**What to produce**: All lines from the opening of the data to the line containing "Task: Pick Deutsch from the language menu" must be returned unchanged, and only those lines.
***** Working data *****
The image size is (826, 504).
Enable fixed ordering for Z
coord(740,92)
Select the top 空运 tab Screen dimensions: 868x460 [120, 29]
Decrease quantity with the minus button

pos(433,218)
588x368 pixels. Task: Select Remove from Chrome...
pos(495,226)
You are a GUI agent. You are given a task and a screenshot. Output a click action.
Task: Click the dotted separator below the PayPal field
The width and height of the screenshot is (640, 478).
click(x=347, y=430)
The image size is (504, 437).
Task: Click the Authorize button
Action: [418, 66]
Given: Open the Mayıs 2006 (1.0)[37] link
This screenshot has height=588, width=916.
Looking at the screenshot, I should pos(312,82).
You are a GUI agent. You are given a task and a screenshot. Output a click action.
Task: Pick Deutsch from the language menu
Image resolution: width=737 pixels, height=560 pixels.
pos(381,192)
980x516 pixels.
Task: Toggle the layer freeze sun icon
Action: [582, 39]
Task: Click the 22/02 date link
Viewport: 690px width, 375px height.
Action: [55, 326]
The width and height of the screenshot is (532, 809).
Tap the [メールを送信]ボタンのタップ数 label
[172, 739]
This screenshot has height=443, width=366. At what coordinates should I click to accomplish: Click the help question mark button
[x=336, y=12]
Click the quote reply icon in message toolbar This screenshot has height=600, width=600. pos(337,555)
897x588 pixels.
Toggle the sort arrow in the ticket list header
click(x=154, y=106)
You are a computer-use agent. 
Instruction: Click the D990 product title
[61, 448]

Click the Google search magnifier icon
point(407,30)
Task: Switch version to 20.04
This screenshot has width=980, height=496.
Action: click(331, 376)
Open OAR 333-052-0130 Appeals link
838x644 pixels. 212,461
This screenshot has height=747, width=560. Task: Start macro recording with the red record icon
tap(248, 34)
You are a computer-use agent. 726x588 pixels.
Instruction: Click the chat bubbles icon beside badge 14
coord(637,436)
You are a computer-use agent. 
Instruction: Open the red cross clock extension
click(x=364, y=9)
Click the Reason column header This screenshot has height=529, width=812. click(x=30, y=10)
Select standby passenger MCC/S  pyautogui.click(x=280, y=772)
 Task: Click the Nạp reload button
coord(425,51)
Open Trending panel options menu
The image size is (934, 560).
*****
**Answer section**:
The image size is (826, 504).
Enable fixed ordering for Z
coord(740,92)
Select the top 空运 tab Screen dimensions: 868x460 [120, 29]
Decrease quantity with the minus button

pos(433,218)
588x368 pixels. Task: Select Remove from Chrome...
pos(495,226)
You are a GUI agent. You are given a task and a screenshot. Output a click action.
Task: Click the dotted separator below the PayPal field
The width and height of the screenshot is (640, 478).
click(x=347, y=430)
The image size is (504, 437).
Task: Click the Authorize button
Action: [418, 66]
Given: Open the Mayıs 2006 (1.0)[37] link
This screenshot has height=588, width=916.
Looking at the screenshot, I should pos(312,82).
You are a GUI agent. You are given a task and a screenshot. Output a click action.
Task: Pick Deutsch from the language menu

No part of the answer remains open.